# START OF Data records

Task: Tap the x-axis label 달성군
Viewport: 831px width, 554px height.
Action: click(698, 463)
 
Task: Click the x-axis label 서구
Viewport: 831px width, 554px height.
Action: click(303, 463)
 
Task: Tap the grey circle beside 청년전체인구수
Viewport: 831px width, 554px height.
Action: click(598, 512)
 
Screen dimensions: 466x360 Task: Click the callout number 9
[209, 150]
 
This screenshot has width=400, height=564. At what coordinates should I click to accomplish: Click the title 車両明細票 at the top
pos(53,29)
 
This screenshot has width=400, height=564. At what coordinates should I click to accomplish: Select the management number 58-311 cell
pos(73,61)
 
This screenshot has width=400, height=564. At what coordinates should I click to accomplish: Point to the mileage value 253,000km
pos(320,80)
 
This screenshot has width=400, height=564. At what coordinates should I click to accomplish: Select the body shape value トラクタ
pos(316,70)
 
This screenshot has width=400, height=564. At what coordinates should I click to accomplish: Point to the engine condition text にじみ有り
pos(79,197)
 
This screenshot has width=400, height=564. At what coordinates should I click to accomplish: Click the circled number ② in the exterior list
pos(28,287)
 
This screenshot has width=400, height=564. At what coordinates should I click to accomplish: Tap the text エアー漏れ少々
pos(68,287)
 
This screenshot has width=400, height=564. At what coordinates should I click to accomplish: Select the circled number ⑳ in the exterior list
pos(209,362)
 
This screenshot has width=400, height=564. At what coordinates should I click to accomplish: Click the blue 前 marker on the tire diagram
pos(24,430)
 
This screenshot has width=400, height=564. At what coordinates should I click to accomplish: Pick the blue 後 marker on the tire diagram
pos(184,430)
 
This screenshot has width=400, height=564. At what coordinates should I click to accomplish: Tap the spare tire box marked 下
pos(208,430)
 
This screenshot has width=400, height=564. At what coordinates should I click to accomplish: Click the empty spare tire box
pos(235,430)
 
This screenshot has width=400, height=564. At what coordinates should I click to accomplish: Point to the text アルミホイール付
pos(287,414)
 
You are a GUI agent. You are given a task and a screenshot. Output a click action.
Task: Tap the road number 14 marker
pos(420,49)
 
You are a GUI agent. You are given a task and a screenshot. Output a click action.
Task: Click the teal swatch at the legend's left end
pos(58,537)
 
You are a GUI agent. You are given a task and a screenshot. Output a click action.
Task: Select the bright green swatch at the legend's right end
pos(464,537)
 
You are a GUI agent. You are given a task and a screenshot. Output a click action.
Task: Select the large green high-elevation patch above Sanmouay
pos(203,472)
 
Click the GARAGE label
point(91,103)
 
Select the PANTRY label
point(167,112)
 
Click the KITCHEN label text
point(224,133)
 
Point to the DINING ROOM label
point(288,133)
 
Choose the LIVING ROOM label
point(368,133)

# END OF Data records

**What is needed**
Copy all of the lines above, replacing "exterior list" with "outside list" wherever it occurs and leaving everything else unchanged.

**Response**
Task: Tap the x-axis label 달성군
Viewport: 831px width, 554px height.
Action: click(698, 463)
 
Task: Click the x-axis label 서구
Viewport: 831px width, 554px height.
Action: click(303, 463)
 
Task: Tap the grey circle beside 청년전체인구수
Viewport: 831px width, 554px height.
Action: click(598, 512)
 
Screen dimensions: 466x360 Task: Click the callout number 9
[209, 150]
 
This screenshot has width=400, height=564. At what coordinates should I click to accomplish: Click the title 車両明細票 at the top
pos(53,29)
 
This screenshot has width=400, height=564. At what coordinates should I click to accomplish: Select the management number 58-311 cell
pos(73,61)
 
This screenshot has width=400, height=564. At what coordinates should I click to accomplish: Point to the mileage value 253,000km
pos(320,80)
 
This screenshot has width=400, height=564. At what coordinates should I click to accomplish: Select the body shape value トラクタ
pos(316,70)
 
This screenshot has width=400, height=564. At what coordinates should I click to accomplish: Point to the engine condition text にじみ有り
pos(79,197)
 
This screenshot has width=400, height=564. At what coordinates should I click to accomplish: Click the circled number ② in the outside list
pos(28,287)
 
This screenshot has width=400, height=564. At what coordinates should I click to accomplish: Tap the text エアー漏れ少々
pos(68,287)
 
This screenshot has width=400, height=564. At what coordinates should I click to accomplish: Select the circled number ⑳ in the outside list
pos(209,362)
 
This screenshot has width=400, height=564. At what coordinates should I click to accomplish: Click the blue 前 marker on the tire diagram
pos(24,430)
 
This screenshot has width=400, height=564. At what coordinates should I click to accomplish: Pick the blue 後 marker on the tire diagram
pos(184,430)
 
This screenshot has width=400, height=564. At what coordinates should I click to accomplish: Tap the spare tire box marked 下
pos(208,430)
 
This screenshot has width=400, height=564. At what coordinates should I click to accomplish: Click the empty spare tire box
pos(235,430)
 
This screenshot has width=400, height=564. At what coordinates should I click to accomplish: Point to the text アルミホイール付
pos(287,414)
 
You are a GUI agent. You are given a task and a screenshot. Output a click action.
Task: Tap the road number 14 marker
pos(420,49)
 
You are a GUI agent. You are given a task and a screenshot. Output a click action.
Task: Click the teal swatch at the legend's left end
pos(58,537)
 
You are a GUI agent. You are given a task and a screenshot. Output a click action.
Task: Select the bright green swatch at the legend's right end
pos(464,537)
 
You are a GUI agent. You are given a task and a screenshot. Output a click action.
Task: Select the large green high-elevation patch above Sanmouay
pos(203,472)
 
Click the GARAGE label
point(91,103)
 
Select the PANTRY label
point(167,112)
 
Click the KITCHEN label text
point(224,133)
 
Point to the DINING ROOM label
point(288,133)
 
Choose the LIVING ROOM label
point(368,133)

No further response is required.